TO BE DONE: Rewrite the data from the line containing "You are a GUI" through the end of the data, inclusive, as a two-column CSV with the headers instruction and response. Each text and its answer form one row, each field is quoted with line breaks turned into spaces, and pictures are left out.

DATA PROVIDED:

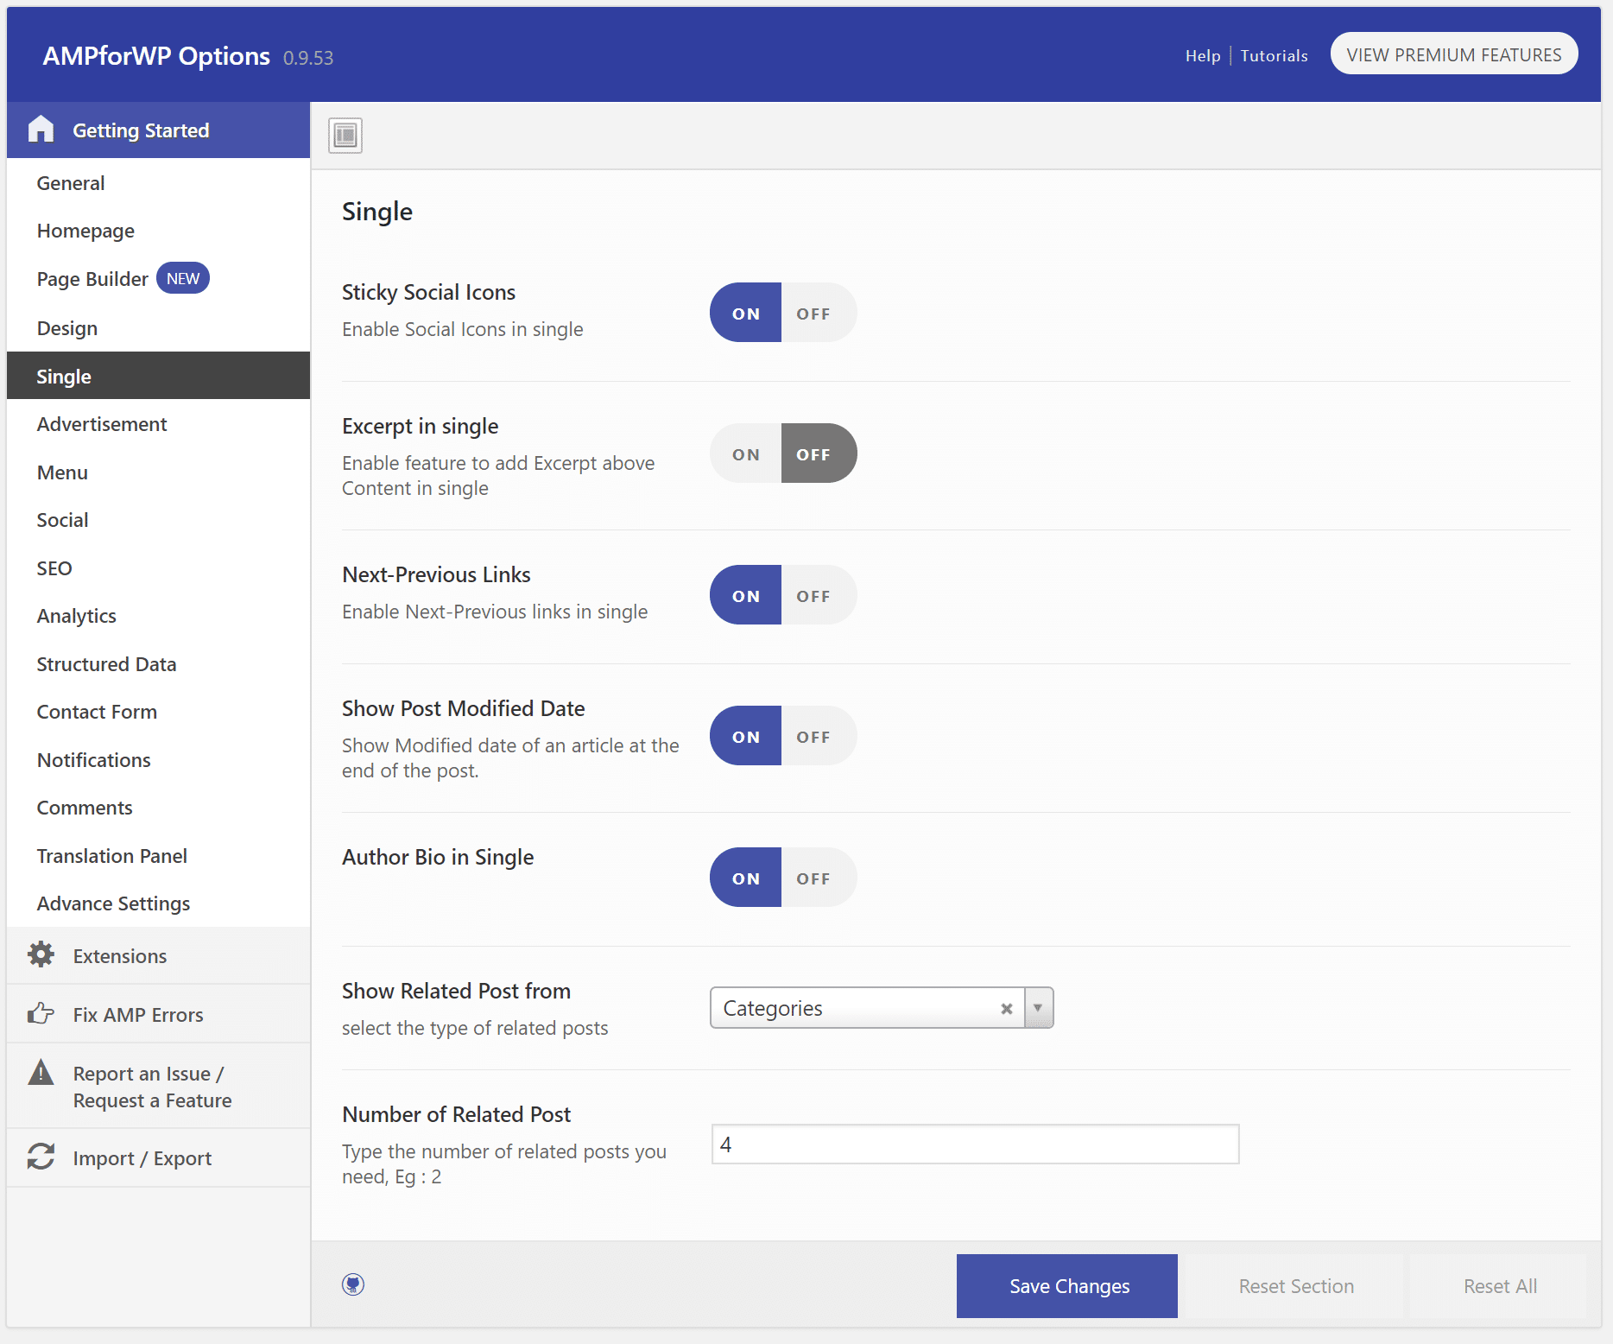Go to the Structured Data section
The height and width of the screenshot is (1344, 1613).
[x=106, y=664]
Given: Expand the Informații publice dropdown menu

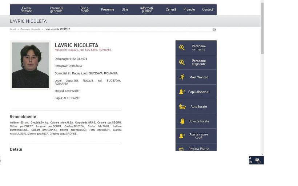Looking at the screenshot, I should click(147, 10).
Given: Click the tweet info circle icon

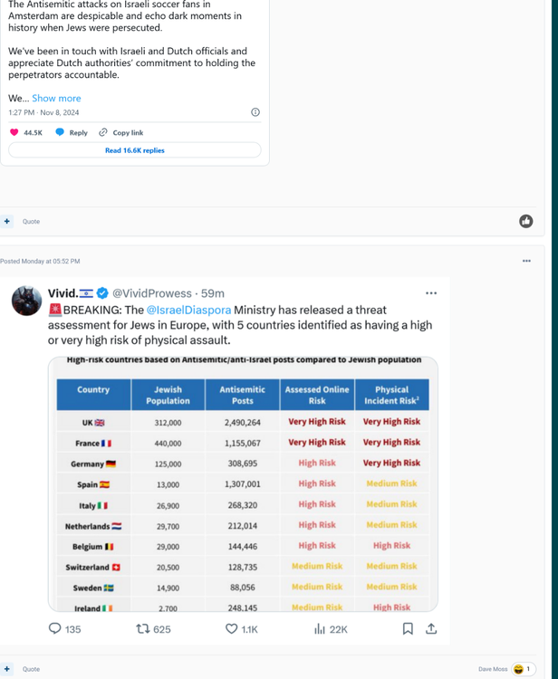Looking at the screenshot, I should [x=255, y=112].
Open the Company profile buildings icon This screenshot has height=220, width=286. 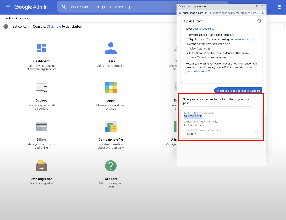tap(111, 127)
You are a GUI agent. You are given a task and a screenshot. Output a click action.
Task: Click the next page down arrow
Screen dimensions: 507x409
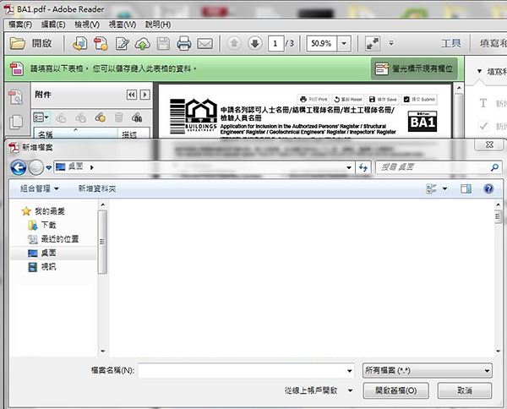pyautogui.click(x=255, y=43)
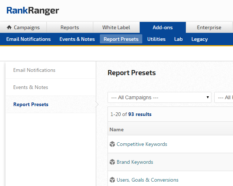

TASK RESPONSE:
instruction,response
"You are a GUI agent. You are given a task and a screenshot. Output a click action. Task: Click the next page down arrow Screen dimensions: 507x409","pyautogui.click(x=255, y=43)"